Start of SUPPLIED MATERIAL

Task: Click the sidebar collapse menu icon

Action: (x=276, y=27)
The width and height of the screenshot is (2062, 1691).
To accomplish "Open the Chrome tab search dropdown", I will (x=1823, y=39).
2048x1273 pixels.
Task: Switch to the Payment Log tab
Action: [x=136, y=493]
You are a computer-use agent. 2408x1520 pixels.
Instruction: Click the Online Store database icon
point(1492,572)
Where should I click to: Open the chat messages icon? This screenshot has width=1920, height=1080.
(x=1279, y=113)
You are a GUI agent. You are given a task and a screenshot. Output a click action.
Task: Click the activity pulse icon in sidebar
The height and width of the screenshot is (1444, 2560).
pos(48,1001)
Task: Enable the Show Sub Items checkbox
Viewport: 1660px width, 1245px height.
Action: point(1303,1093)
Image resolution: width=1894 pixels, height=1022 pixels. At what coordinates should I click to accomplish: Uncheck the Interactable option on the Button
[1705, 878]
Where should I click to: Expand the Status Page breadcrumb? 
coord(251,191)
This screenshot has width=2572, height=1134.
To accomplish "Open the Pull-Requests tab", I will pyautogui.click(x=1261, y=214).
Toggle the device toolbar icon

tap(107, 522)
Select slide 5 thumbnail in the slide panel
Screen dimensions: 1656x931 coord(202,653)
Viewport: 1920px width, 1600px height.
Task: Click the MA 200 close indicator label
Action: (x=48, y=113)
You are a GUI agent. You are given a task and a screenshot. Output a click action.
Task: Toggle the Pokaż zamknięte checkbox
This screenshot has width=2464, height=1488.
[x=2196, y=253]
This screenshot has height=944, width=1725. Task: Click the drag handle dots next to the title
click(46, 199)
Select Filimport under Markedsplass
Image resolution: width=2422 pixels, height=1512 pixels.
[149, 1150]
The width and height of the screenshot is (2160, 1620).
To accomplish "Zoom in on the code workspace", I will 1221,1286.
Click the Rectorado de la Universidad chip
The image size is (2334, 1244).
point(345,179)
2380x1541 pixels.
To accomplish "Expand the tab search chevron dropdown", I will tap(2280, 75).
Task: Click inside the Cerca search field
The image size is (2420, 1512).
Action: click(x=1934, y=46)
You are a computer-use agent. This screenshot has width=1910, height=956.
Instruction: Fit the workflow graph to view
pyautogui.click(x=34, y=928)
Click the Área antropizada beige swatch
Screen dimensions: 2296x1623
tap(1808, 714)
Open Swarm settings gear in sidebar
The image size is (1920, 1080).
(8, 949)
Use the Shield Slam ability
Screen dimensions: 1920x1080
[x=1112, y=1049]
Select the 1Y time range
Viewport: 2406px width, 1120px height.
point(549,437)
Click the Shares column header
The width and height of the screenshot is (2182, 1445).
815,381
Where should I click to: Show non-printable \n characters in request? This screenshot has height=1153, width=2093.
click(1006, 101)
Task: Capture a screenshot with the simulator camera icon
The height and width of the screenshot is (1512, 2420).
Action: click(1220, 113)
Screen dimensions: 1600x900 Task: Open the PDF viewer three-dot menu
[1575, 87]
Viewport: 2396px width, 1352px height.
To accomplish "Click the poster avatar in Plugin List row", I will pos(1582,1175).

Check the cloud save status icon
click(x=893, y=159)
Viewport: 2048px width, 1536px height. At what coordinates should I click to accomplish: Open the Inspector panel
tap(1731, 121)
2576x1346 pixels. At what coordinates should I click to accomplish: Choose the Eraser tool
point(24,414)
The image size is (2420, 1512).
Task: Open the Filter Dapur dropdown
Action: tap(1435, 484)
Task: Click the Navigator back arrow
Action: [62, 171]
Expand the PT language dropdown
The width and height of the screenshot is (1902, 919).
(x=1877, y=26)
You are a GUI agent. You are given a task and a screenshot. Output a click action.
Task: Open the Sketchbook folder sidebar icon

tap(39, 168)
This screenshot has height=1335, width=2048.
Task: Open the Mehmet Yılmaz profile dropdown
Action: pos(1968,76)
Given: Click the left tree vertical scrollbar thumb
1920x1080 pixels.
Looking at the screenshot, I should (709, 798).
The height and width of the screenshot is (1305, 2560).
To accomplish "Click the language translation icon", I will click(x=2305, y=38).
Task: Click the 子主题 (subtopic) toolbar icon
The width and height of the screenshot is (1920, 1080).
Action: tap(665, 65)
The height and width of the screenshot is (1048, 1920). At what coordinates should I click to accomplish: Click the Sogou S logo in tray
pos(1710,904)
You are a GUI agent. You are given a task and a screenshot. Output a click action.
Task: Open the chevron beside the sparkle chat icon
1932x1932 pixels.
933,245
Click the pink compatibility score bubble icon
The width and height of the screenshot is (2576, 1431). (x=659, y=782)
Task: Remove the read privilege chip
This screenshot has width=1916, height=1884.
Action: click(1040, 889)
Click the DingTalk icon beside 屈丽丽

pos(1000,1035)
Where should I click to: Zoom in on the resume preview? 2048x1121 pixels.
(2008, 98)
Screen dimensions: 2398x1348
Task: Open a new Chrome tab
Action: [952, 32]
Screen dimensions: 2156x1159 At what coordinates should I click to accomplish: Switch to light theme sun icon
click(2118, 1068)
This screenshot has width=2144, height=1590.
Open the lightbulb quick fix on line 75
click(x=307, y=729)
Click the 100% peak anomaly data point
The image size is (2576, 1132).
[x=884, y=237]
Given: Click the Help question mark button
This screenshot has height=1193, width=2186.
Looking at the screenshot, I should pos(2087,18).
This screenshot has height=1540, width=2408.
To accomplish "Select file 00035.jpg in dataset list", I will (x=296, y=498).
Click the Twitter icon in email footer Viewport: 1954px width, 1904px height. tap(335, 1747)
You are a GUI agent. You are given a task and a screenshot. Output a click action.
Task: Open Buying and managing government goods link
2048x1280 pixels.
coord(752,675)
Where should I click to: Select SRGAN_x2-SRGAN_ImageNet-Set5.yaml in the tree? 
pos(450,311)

End of SUPPLIED MATERIAL

Give back the entries above precisely as they appear.

Task: Click the sidebar collapse menu icon

Action: (x=276, y=27)
The width and height of the screenshot is (2062, 1691).
To accomplish "Open the Chrome tab search dropdown", I will (x=1823, y=39).
2048x1273 pixels.
Task: Switch to the Payment Log tab
Action: [x=136, y=493]
You are a computer-use agent. 2408x1520 pixels.
Instruction: Click the Online Store database icon
point(1492,572)
Where should I click to: Open the chat messages icon? This screenshot has width=1920, height=1080.
(x=1279, y=113)
You are a GUI agent. You are given a task and a screenshot. Output a click action.
Task: Click the activity pulse icon in sidebar
The height and width of the screenshot is (1444, 2560).
pos(48,1001)
Task: Enable the Show Sub Items checkbox
Viewport: 1660px width, 1245px height.
Action: point(1303,1093)
Image resolution: width=1894 pixels, height=1022 pixels. At what coordinates should I click to accomplish: Uncheck the Interactable option on the Button
[1705, 878]
Where should I click to: Expand the Status Page breadcrumb? 
coord(251,191)
This screenshot has width=2572, height=1134.
To accomplish "Open the Pull-Requests tab", I will pyautogui.click(x=1261, y=214).
Toggle the device toolbar icon

tap(107, 522)
Select slide 5 thumbnail in the slide panel
Screen dimensions: 1656x931 coord(202,653)
Viewport: 1920px width, 1600px height.
Task: Click the MA 200 close indicator label
Action: (x=48, y=113)
You are a GUI agent. You are given a task and a screenshot. Output a click action.
Task: Toggle the Pokaż zamknięte checkbox
This screenshot has width=2464, height=1488.
[x=2196, y=253]
This screenshot has height=944, width=1725. Task: Click the drag handle dots next to the title
click(46, 199)
Select Filimport under Markedsplass
Image resolution: width=2422 pixels, height=1512 pixels.
[149, 1150]
The width and height of the screenshot is (2160, 1620).
To accomplish "Zoom in on the code workspace", I will 1221,1286.
Click the Rectorado de la Universidad chip
The image size is (2334, 1244).
point(345,179)
2380x1541 pixels.
To accomplish "Expand the tab search chevron dropdown", I will tap(2280, 75).
Task: Click inside the Cerca search field
The image size is (2420, 1512).
Action: click(x=1934, y=46)
You are a computer-use agent. This screenshot has width=1910, height=956.
Instruction: Fit the workflow graph to view
pyautogui.click(x=34, y=928)
Click the Área antropizada beige swatch
Screen dimensions: 2296x1623
tap(1808, 714)
Open Swarm settings gear in sidebar
The image size is (1920, 1080).
(8, 949)
Use the Shield Slam ability
Screen dimensions: 1920x1080
[x=1112, y=1049]
Select the 1Y time range
Viewport: 2406px width, 1120px height.
point(549,437)
Click the Shares column header
The width and height of the screenshot is (2182, 1445).
815,381
Where should I click to: Show non-printable \n characters in request? This screenshot has height=1153, width=2093.
click(1006, 101)
Task: Capture a screenshot with the simulator camera icon
The height and width of the screenshot is (1512, 2420).
Action: click(1220, 113)
Screen dimensions: 1600x900 Task: Open the PDF viewer three-dot menu
[1575, 87]
Viewport: 2396px width, 1352px height.
To accomplish "Click the poster avatar in Plugin List row", I will pos(1582,1175).

Check the cloud save status icon
click(x=893, y=159)
Viewport: 2048px width, 1536px height. At what coordinates should I click to accomplish: Open the Inspector panel
tap(1731, 121)
2576x1346 pixels. At what coordinates should I click to accomplish: Choose the Eraser tool
point(24,414)
The image size is (2420, 1512).
Task: Open the Filter Dapur dropdown
Action: tap(1435, 484)
Task: Click the Navigator back arrow
Action: [62, 171]
Expand the PT language dropdown
The width and height of the screenshot is (1902, 919).
(x=1877, y=26)
You are a GUI agent. You are given a task and a screenshot. Output a click action.
Task: Open the Sketchbook folder sidebar icon

tap(39, 168)
This screenshot has height=1335, width=2048.
Task: Open the Mehmet Yılmaz profile dropdown
Action: pos(1968,76)
Given: Click the left tree vertical scrollbar thumb
1920x1080 pixels.
Looking at the screenshot, I should (709, 798).
The height and width of the screenshot is (1305, 2560).
To accomplish "Click the language translation icon", I will click(x=2305, y=38).
Task: Click the 子主题 (subtopic) toolbar icon
The width and height of the screenshot is (1920, 1080).
Action: tap(665, 65)
The height and width of the screenshot is (1048, 1920). At what coordinates should I click to accomplish: Click the Sogou S logo in tray
pos(1710,904)
You are a GUI agent. You are given a task and a screenshot. Output a click action.
Task: Open the chevron beside the sparkle chat icon
1932x1932 pixels.
933,245
Click the pink compatibility score bubble icon
The width and height of the screenshot is (2576, 1431). (x=659, y=782)
Task: Remove the read privilege chip
This screenshot has width=1916, height=1884.
Action: click(1040, 889)
Click the DingTalk icon beside 屈丽丽

pos(1000,1035)
Where should I click to: Zoom in on the resume preview? 2048x1121 pixels.
(2008, 98)
Screen dimensions: 2398x1348
Task: Open a new Chrome tab
Action: [952, 32]
Screen dimensions: 2156x1159 At what coordinates should I click to accomplish: Switch to light theme sun icon
click(2118, 1068)
This screenshot has width=2144, height=1590.
Open the lightbulb quick fix on line 75
click(x=307, y=729)
Click the 100% peak anomaly data point
The image size is (2576, 1132).
[x=884, y=237]
Given: Click the Help question mark button
This screenshot has height=1193, width=2186.
Looking at the screenshot, I should pos(2087,18).
This screenshot has height=1540, width=2408.
To accomplish "Select file 00035.jpg in dataset list", I will (x=296, y=498).
Click the Twitter icon in email footer Viewport: 1954px width, 1904px height. tap(335, 1747)
You are a GUI agent. You are given a task and a screenshot. Output a click action.
Task: Open Buying and managing government goods link
2048x1280 pixels.
coord(752,675)
Where should I click to: Select SRGAN_x2-SRGAN_ImageNet-Set5.yaml in the tree? 
pos(450,311)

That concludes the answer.